14 – 18 Haziran haftasında açıklanacak Nisan-Mayıs ayına ilişkin makro-ekonomik veriler ikinci çeyreğe ilişkin umutları yeşertmeyecek. Bir önceki hafta açıklanan veriler üretim ve talep tarafında daralmayı ortaya koymuştu, dolayısıyla bu hafta açıklanacak olan Nisan ayı cari açık verisinde önceki aya göre düşüş göreceğiz. Mayıs ayında merkezi yönetim bütçesinde giderlerin gelirlerden daha hızlı artmaya devam ettiğini göreceğiz. Borçlanma tarafında özellikle reel sektörün dış borçlanmasında artış var mı diye bakacağız zira Türkiye’nin risk primi yüksek iken Fed’den gelen olumlu ekonomik görünüm sinyalleri, Türkiye’nin yurt dışı borçlanma faizlerini de yukarı çekecek önemli bir unsur.

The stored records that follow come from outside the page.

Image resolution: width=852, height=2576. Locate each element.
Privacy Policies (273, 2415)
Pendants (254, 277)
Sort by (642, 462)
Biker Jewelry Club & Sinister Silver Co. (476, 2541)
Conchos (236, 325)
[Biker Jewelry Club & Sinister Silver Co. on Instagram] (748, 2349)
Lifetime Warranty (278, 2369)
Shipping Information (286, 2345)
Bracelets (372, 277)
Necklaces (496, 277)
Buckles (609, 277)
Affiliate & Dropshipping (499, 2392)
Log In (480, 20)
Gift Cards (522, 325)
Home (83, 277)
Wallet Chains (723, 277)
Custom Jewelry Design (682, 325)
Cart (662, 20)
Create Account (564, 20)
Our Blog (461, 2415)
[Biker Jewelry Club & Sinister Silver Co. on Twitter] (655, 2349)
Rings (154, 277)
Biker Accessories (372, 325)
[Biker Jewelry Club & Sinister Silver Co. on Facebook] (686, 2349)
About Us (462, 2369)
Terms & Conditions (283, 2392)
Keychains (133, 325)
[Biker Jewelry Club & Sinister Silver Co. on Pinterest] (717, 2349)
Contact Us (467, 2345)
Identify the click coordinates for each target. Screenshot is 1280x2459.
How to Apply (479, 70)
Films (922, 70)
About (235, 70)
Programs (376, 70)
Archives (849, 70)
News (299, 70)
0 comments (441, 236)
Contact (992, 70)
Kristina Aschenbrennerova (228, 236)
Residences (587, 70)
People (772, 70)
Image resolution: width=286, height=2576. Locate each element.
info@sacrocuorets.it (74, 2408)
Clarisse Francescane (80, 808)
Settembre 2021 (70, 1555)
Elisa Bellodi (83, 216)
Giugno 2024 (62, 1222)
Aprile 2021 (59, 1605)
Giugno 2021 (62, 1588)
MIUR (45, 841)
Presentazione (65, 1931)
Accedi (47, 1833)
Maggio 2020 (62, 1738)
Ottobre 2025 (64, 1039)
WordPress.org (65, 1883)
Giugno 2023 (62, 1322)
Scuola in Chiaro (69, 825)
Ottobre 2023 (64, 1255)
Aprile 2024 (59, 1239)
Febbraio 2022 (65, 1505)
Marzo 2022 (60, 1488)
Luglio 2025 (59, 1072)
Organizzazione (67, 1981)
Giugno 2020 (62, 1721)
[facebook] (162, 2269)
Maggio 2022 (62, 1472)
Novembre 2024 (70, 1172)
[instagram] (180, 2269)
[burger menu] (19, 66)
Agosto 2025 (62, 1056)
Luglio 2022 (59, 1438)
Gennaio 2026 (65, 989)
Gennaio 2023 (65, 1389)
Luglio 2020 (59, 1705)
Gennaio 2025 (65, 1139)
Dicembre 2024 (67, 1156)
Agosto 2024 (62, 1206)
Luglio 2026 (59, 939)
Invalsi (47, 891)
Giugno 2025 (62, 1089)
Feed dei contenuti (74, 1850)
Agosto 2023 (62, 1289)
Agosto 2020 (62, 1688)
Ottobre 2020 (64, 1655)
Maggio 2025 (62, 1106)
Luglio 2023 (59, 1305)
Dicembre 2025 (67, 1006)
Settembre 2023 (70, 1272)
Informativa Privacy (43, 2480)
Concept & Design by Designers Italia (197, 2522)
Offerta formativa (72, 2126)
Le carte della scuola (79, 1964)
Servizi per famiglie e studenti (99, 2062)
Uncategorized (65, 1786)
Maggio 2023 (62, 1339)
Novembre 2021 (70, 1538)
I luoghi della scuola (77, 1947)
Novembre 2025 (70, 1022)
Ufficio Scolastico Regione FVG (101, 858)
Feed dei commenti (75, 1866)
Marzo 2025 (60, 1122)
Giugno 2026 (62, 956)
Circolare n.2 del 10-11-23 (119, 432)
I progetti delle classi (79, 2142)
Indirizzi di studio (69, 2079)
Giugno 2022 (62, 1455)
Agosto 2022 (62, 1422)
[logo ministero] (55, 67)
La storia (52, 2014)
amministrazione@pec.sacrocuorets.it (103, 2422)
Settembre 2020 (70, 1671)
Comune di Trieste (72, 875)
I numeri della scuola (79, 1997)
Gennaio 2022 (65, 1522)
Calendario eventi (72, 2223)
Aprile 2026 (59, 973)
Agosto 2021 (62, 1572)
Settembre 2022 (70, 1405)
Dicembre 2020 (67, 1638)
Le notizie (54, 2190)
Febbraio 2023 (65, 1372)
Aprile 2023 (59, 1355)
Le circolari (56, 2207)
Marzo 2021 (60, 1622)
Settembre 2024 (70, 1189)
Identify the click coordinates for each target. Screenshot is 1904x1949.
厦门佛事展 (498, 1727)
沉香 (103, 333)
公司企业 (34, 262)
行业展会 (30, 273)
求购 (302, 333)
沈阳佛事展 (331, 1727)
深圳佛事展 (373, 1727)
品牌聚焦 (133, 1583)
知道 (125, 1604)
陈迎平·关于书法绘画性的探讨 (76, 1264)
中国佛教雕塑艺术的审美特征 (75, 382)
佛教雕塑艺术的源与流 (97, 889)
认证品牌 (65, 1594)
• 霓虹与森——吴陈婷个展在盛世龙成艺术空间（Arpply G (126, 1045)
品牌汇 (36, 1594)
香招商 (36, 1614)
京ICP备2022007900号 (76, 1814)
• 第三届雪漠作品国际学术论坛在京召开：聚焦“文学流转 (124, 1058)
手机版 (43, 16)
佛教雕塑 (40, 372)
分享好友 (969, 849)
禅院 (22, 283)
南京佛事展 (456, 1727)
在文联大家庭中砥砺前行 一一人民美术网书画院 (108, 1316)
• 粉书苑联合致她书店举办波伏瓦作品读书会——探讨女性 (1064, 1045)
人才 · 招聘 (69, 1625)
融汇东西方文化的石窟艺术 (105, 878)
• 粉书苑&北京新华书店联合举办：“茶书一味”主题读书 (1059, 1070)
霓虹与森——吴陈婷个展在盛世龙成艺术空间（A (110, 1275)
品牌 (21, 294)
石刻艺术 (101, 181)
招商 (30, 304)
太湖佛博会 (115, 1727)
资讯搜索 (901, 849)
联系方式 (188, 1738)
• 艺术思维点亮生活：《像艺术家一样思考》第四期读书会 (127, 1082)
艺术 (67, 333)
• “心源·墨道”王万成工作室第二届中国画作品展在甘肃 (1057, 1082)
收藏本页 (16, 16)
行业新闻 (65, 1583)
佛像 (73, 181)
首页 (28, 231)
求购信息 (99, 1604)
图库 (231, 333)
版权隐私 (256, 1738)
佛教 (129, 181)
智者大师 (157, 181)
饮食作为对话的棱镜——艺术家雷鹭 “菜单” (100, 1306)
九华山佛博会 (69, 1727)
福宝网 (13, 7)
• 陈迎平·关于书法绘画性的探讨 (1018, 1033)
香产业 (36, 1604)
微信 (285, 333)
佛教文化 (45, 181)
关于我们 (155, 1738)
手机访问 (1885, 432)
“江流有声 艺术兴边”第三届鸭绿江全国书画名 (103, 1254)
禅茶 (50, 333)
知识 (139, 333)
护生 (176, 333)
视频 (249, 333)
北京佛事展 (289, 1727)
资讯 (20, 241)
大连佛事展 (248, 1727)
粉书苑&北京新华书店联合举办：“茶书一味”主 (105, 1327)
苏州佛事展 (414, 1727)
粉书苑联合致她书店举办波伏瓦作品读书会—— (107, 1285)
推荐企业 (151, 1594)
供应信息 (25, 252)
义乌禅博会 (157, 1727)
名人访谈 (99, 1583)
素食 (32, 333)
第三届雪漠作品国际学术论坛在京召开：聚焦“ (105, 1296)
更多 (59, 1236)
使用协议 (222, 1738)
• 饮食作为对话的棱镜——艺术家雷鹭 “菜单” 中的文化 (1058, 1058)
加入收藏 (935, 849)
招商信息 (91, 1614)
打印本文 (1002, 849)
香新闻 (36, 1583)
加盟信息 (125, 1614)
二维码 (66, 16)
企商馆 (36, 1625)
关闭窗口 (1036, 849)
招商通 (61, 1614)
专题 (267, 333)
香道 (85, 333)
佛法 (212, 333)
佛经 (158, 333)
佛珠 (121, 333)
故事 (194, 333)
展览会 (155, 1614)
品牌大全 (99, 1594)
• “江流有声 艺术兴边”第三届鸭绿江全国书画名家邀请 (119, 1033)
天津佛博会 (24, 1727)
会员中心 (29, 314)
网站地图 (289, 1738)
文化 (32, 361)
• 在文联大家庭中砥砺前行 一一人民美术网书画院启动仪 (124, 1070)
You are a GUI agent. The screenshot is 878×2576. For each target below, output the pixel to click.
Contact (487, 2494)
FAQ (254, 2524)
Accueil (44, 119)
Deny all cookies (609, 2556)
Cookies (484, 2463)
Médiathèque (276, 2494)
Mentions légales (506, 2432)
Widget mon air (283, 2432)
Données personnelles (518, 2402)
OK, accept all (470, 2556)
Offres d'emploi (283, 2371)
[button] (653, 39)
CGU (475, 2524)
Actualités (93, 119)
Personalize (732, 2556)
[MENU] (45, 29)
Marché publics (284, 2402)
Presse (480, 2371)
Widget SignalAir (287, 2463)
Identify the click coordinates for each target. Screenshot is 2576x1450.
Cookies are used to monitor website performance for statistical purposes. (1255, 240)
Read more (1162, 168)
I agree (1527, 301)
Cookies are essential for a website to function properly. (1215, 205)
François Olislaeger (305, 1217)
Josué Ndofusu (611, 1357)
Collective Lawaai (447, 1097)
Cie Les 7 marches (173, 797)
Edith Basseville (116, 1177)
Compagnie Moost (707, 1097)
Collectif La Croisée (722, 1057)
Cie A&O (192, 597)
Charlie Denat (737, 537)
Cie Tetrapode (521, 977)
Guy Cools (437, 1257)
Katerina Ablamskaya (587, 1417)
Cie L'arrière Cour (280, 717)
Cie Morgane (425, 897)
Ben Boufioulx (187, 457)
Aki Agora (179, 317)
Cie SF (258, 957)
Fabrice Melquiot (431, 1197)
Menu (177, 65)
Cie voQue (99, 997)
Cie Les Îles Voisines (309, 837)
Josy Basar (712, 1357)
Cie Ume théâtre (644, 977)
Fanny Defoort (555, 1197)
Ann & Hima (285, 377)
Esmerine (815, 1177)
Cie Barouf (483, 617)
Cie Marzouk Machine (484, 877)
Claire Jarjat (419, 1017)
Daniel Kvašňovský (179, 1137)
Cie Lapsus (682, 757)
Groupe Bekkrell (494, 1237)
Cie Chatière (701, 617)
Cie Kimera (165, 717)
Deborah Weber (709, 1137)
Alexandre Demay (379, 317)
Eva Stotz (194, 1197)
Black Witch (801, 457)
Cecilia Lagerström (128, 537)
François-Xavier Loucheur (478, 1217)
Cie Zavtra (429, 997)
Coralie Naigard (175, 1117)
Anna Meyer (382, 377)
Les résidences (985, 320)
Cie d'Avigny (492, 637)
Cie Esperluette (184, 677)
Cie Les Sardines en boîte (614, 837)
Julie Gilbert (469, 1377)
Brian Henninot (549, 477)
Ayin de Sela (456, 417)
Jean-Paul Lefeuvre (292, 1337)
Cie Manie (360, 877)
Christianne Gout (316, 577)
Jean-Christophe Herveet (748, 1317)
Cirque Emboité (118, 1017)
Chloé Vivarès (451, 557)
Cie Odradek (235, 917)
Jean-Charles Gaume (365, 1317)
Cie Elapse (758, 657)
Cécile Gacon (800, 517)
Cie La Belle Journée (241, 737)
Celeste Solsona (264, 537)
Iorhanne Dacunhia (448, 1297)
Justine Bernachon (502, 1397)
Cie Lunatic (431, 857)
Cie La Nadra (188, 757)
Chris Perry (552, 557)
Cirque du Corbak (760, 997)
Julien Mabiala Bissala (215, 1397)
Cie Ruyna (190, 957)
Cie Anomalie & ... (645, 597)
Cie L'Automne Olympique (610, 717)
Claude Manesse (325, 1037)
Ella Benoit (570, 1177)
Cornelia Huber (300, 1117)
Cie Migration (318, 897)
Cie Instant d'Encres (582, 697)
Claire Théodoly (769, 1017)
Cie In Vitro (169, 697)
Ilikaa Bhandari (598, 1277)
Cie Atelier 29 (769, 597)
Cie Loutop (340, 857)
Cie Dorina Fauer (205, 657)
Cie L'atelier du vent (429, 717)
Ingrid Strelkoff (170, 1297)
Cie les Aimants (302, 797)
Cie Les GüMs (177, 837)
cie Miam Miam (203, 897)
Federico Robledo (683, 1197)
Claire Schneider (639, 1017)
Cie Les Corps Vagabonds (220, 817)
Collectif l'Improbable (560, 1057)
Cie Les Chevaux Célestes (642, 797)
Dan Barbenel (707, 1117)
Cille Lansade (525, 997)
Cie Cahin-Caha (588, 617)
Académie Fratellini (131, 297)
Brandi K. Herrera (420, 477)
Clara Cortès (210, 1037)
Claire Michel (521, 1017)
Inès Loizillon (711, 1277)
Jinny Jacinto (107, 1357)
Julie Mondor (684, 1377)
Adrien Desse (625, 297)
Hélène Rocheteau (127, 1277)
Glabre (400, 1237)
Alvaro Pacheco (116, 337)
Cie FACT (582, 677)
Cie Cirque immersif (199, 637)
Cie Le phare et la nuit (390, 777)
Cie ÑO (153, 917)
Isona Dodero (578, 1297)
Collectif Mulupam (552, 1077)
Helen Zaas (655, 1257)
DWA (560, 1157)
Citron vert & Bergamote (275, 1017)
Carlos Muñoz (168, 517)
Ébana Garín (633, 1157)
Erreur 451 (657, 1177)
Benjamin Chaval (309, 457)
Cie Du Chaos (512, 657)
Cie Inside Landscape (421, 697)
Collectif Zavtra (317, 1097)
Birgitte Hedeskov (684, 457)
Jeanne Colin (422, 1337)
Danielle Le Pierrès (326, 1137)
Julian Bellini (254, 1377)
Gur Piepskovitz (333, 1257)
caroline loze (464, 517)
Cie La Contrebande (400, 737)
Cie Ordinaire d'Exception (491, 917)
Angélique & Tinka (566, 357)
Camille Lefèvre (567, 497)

Geldiğimiz noktada TCMB’nin faiz politikasında değişiklik yapmaması gerekiyor. Amerikan ve Japonya merkez bankaları da politika faizinde değişiklik yapmayacaklar ama dikkatlerimiz Fed’den gelecek değerlendirmelerde olacak. Öte yandan Erdoğan-Biden görüşmesinde Türkiye lehine çıkacak her karar Türkiye’nin risk priminin (CDS primleri) seyrini belirleyecek.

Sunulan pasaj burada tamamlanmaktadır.